When he finished the cleaning he said, “You’ve never been here before as a patient. I haven’t seen you for years. You don’t need any serious work. Why did you come?”

“Just a spur-of-the-moment thing,” Sharon said. “Hey, you probably think that kissing me and touching me was something I’d forget.”

He sighed, he was going to shout, but he forced himself to speak calmly. “I’m done. I’ve knocked some barnacles off your teeth. Don’t come back. If you do, I will refuse to see you.”

Now Sharon’s goggles were off and she was upright, blinking like a squirrel. She licked a smear of toothpaste from her lips and said, “I won’t be back. I don’t have to. I’ve done what I needed to do.”

“What was that?”

“Make you remember.”

But it would be a new memory. He had not recalled her as so plain, so fierce-faced. She had been young, attractive, in a T-shirt and shorts, with a long-handled mop in her hands, and now she’d accused him of forgetting her. But he had not forgotten — he remembered her as a girl, alone in the corridor of his office, holding the sudden promise of pleasure. The shock to him on her return was that she had aged, that she was raw-boned and resentful and no longer attractive.

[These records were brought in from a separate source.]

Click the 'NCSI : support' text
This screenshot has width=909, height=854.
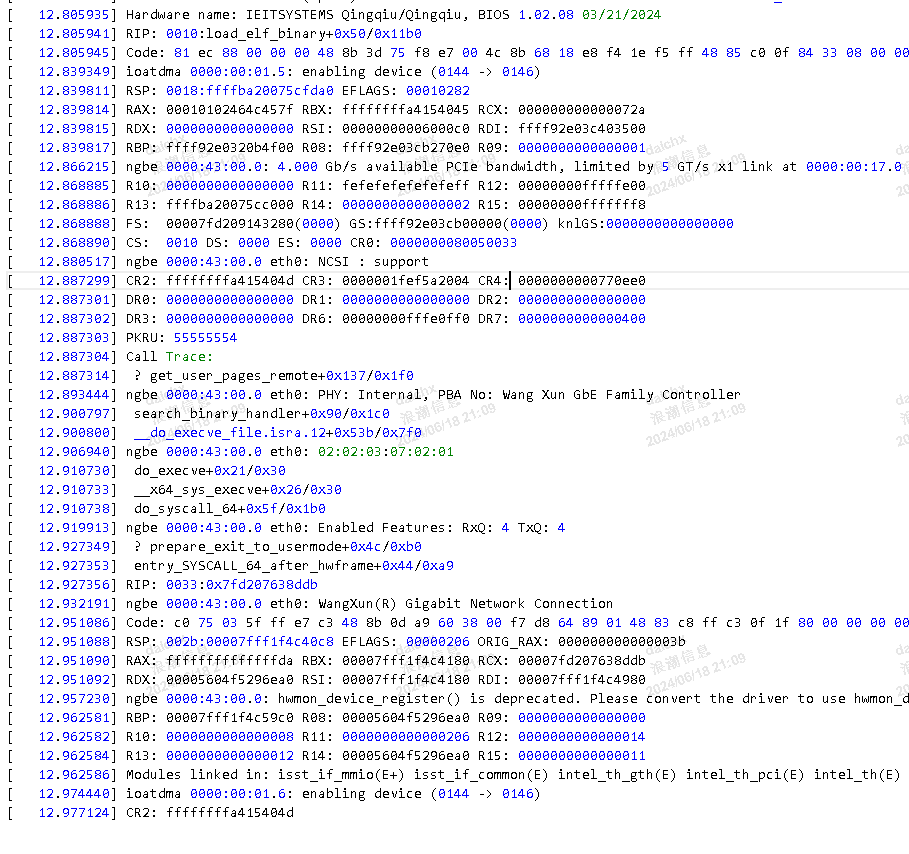[x=373, y=262]
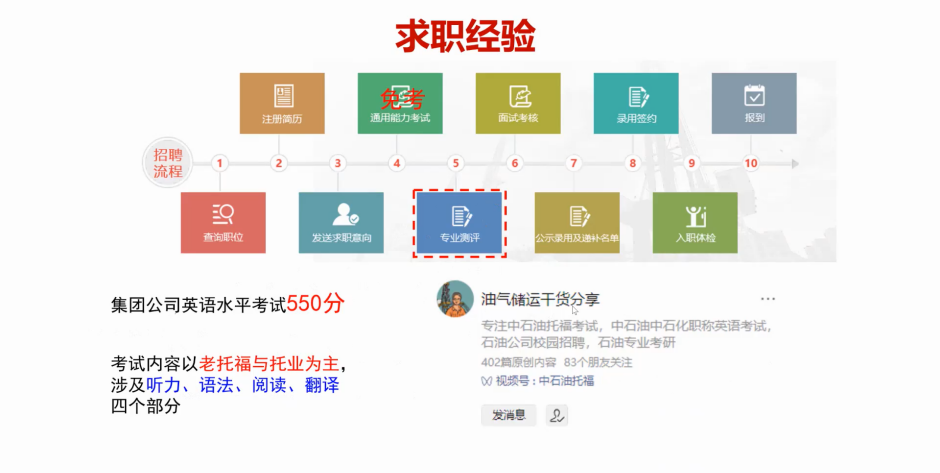The image size is (940, 473).
Task: Click the 油气储运干货分享 account name
Action: click(540, 299)
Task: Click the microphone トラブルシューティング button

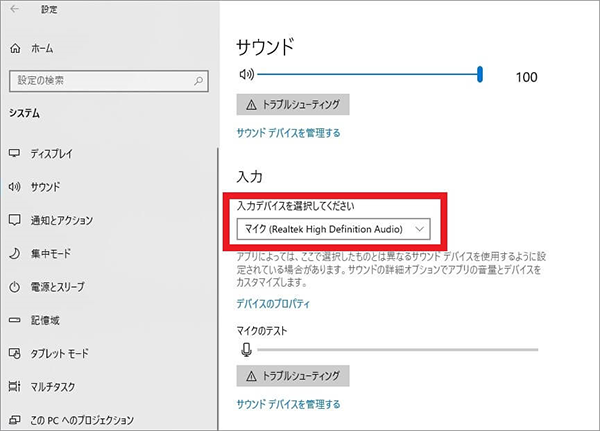Action: pyautogui.click(x=293, y=375)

Before going home to Shelby that day he saw himself in the bathroom mirror and hated his face. He hated what time had done to it, he hated what time had done to these women. He had flirted and pawed these old women. They all look like you. He hated the sight of his hands. I sometimes think they are you. Each person in our past is an aspect of us. You need to know that.

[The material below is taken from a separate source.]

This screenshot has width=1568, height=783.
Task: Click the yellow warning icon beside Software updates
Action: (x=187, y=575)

Shelby treated him as though he was dangerous and tricky. She seemed afraid to be with him because of who might show up, to remind him of what he’d done and who he was, an old beast they haunted because they could not forgive him.

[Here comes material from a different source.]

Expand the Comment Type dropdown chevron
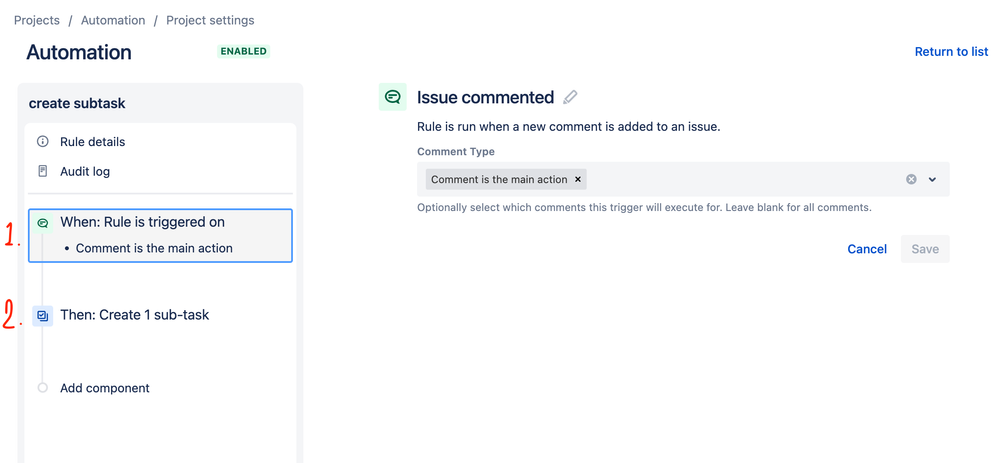The width and height of the screenshot is (999, 463). pos(932,180)
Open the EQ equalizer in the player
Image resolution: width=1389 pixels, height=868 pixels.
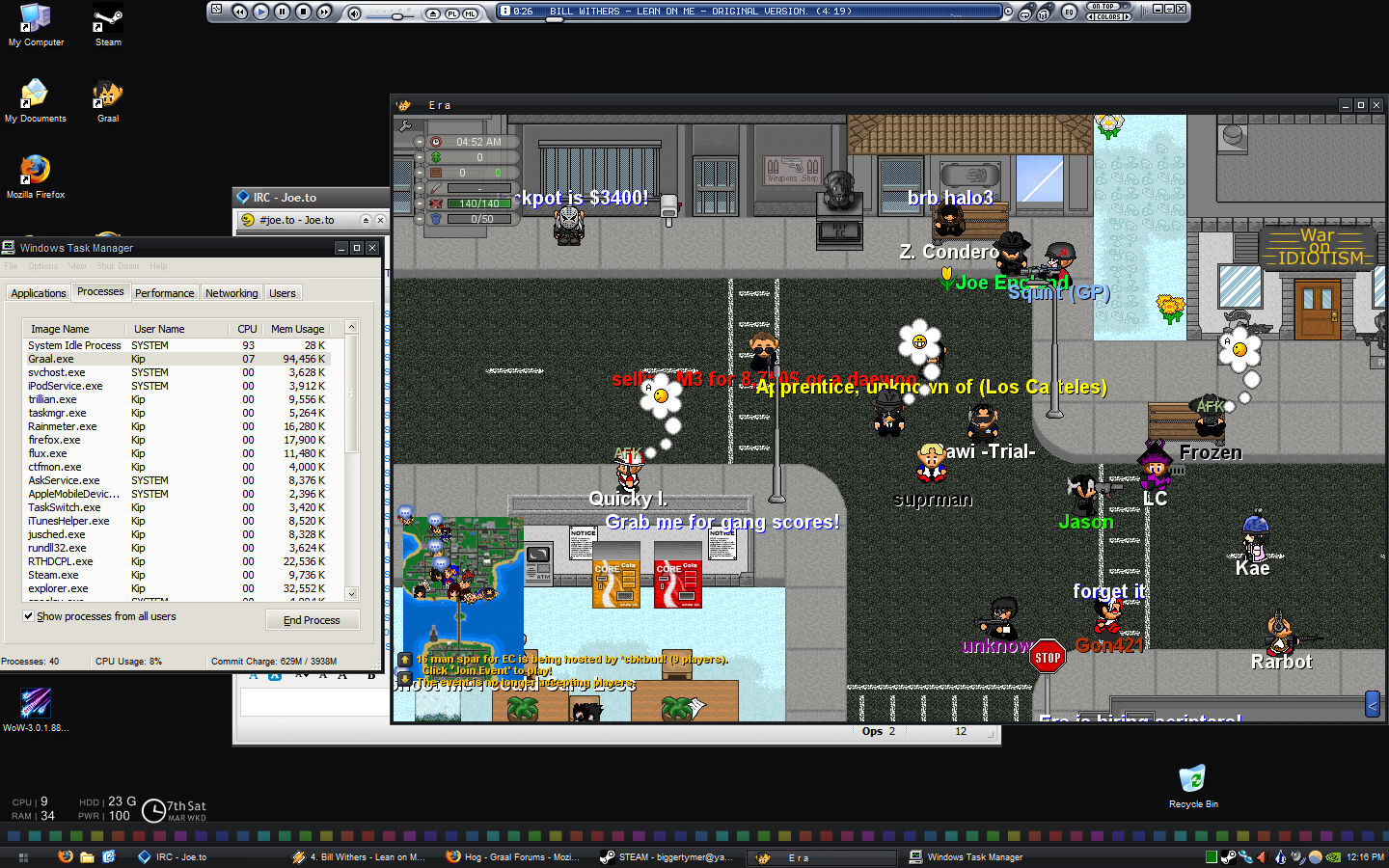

Shelby and he lived separately in the house, took turns in the kitchen, ate their meals apart, more like hostile roommates than a married couple — a reenactment of his last months with Angie.

He called Angie again, but this time her number had been disconnected. Then he found out why. A patient said casually, just as he’d finished putting on a crown, “Sorry about Angie.”

Misunderstanding, Ray began to explain, and then realized that the patient was telling him that Angie had died.

It had happened two weeks before. He found the details online, on the Medford Transcript website. Collapsed and died after a short illness. Instead of going home, he drove the seventy-five miles to the cemetery and knelt at her grave. A metal marker with her name, courtesy of the funeral home, had been inserted in the rug-like cover of new sod. He told himself that he was sorrowful, but he did not feel it: he was relieved, he felt lighter, he blamed Angie for the swarm of old lovers. This feeling scared him in the dampness of the cemetery, where he suspected he was being watched. It was then, looking around, that he saw that Angie was buried next to her mother, a reunion of sorts.

He told Shelby that Angie had died—“It’s a turning point!”—that they could start all over again.

“You actually seem glad that Angie’s dead,” Shelby said. “Poor Angie.”

Shelby stopped coming to work. She didn’t want to stay at home either, as though fearing a woman would appear unbidden, a hag from the past, to confront Ray, to humiliate her. She seemed to regard him as the monster he believed himself to be in his worst moments, the embodiment of everything he’d done, and now, from the return of these offended women, she knew every one of his reckless transgressions.